21. Solicitation of Employees and Penalty
Customer recognizes that Embedian has a substantial investment in its people. Customer agrees that it will not solicit any of Embedian’ employees during a period of 24 months after Customer’s last order. Any violation will result in a penalty of one annual salary of the employee concerned. Embedian expressly reserves further actions against Customer poaching Embedian’ employees.
22. Confidentiality
Each party must keep strictly confidential all information received from the other marked as "confidential". The parties do not consider their relationship to be confidential unless otherwise instructed by the other party.
23. Data Protection
Customer data will be held and/or transferred in strict accordance with the applicable data protection laws. Customer agrees that Customer’s personal data can be transferred to a Embedian company outside of Taiwan to a country which may offer a different level of data protection. Embedian will put sufficient safeguards in place to ensure a corresponding level of data protection.

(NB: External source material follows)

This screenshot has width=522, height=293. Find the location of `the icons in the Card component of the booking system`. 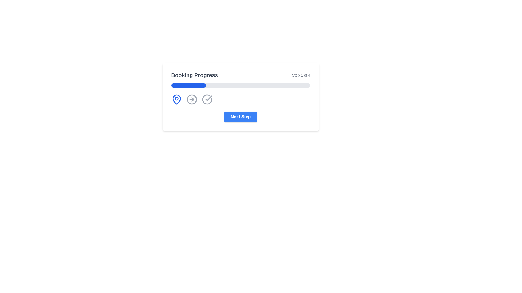

the icons in the Card component of the booking system is located at coordinates (240, 97).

24. Other Customer Obligations
Customer is responsible for:
  • Customer’s own choice of Product and its suitability for purpose;
  • Customer’s telephone & postal charges when contacting Embedian.
Embedian must be provided by Customer with a reasonable amount of cooperation, information, facilities and access to allow Embedian the performance of contractual duties, failing of which Embedian shall not have any obligation to provide any Service or assistance. Customer is responsible for all of Customer’s legal and regulatory requirements during Service, such as the back up and confidentiality of all data.
25. Governing Law and Jurisdiction
This Agreement is governed by Swiss law. The exclusive court jurisdiction of the courts of Lucerne (Luzern-Land) will apply to this Agreement. The Vienna Convention on Contracts for the International Sale of Goods is excluded.
26. Alterations
Embedian reserves the right to alter or update these Terms and Conditions at any time and from time-to-time, effective upon posting of an updated version to Embedian’s website Customer is responsible for regularly reviewing the Terms and Conditions.
27. Miscellaneous
Details on Products and Service Agreements, current Embedian policies, and notices can be found via Customer should refer to this website for any further updates.
Thank you for doing business with Embedian.